A QUOI SERT LEDUCATION ARTISTIQUE et culturelle?
A l’initiative des ministères de la culture et de l’éducation nationale se tenait au Centre Pompidou, du 10 au 12 janvier, un symposium européen et international sur le thème : «Evaluer les effets de l'éducation artistique et culturelle».
Plusieurs centaines de participants, chercheurs et acteurs de l’éducation artistique et culturelle, venus de 13 pays, étaient rassemblés à cette occasion.
Les traces ne manqueront pas pour ceux qui veulent en savoir plus…
Quelques impressions à chaud, non exhaustives.
1/ Une telle manifestation est un signe.
Signe de l’avancée progressive de la prise de conscience que ce domaine mérite d’être développé. Signe que la question de l’évaluation (que l’on ne cesse de confondre avec la justification) est importante à la fois pour le domaine lui-même, et pour ceux qui en attendent toujours des preuves d’efficacité et d’efficience.

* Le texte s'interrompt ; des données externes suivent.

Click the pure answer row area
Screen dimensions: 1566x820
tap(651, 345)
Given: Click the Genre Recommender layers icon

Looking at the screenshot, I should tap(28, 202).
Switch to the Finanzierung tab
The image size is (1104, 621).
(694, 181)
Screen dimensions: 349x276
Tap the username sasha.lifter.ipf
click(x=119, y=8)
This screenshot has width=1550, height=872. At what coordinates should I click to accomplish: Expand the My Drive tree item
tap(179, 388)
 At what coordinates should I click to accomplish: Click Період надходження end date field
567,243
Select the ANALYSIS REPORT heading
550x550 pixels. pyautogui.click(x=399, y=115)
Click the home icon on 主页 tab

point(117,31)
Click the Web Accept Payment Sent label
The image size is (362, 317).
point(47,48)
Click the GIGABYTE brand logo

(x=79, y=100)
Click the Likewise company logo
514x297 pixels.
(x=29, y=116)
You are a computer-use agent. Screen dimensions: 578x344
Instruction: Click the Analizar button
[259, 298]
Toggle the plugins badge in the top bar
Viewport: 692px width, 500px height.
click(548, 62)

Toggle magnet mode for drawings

Signe aussi que le combat est (et restera) difficile pour faire admettre que la dimension sensible de l’éducation à l’art (et par l’art) devrait être un élément essentiel de notre système éducatif.
2/ Intrinsèque et/ou extrinsèque ?
Ce fut l’un des grands slogans de ces trois jours : l’éducation artistique et culturelle se suffit-elle à elle-même et/ou faut-il chercher sa justification dans d’autres effets sur les apprentissages, la vie en société, le civisme, etc ? Vieux débat qui appelle le recours urgent à la dialectique. Réponse : les deux mon capitaine ! Justifier l’éducation artistique et culturelle par ses seuls effets supposés sur l’apprentissage des mathématiques ou de l’histoire est aussi absurde que de ne pas observer l’évidente influence de ces pratiques (lorsqu’elles sont menées avec qualité !) sur le développement personnel et la relation générale au monde, donc aussi aux apprentissages…
3/ De quoi parle-t-on ?
Si j’en crois la diversité des situations exposées, les mêmes termes d’art et de culture recouvrent une diversité considérable de pratiques et de conceptions. Je retiens cependant la convergence de plusieurs intervenants (américains, espagnol…) sur le principe de la trilogie : « percevoir, produire, réfléchir », ce que j’appelle « marcher sur les trois pieds ».
Mais de quel «art» parle-t-on ? De quelle «culture» ? Et de quelle «éducation» ? Ce débat reste à préciser, sans cesse…
4/ Un espace intermédiaire
J’ai été frappé par la réflexion sur l’Education artistique et culturelle comme «espace intermédiaire» entre le monde artistique et le monde éducatif. C’est en effet la seule manière, me semble-t-il, de comprendre ce que nous essayons de promouvoir, les uns et les autres, depuis tant d’années. Ni une discipline scolaire de plus, ni un travail de création véritable… Ni un enseignement, ni une production… mais un entre deux original et spécifique, qui seul permet à chacun de changer de posture (de rôle, de masque) pour se découvrir (au deux sens du terme).
On pense ici au travail de Winnicott sur le jeu (in Jeu et réalité / NRF ) et son concept d’«espace transitionnel» essentiel au développement de l’individu. L’éducation artistique et culturelle, en ce qu’elle implique de croisements entre art et éducation, enseignant et artiste, institution scolaire et structure culturelle, projet et programme, jeu et travail, sensibilité et raison… est fondamentalement un «espace intermédiaire», qui lui donne force et originalité.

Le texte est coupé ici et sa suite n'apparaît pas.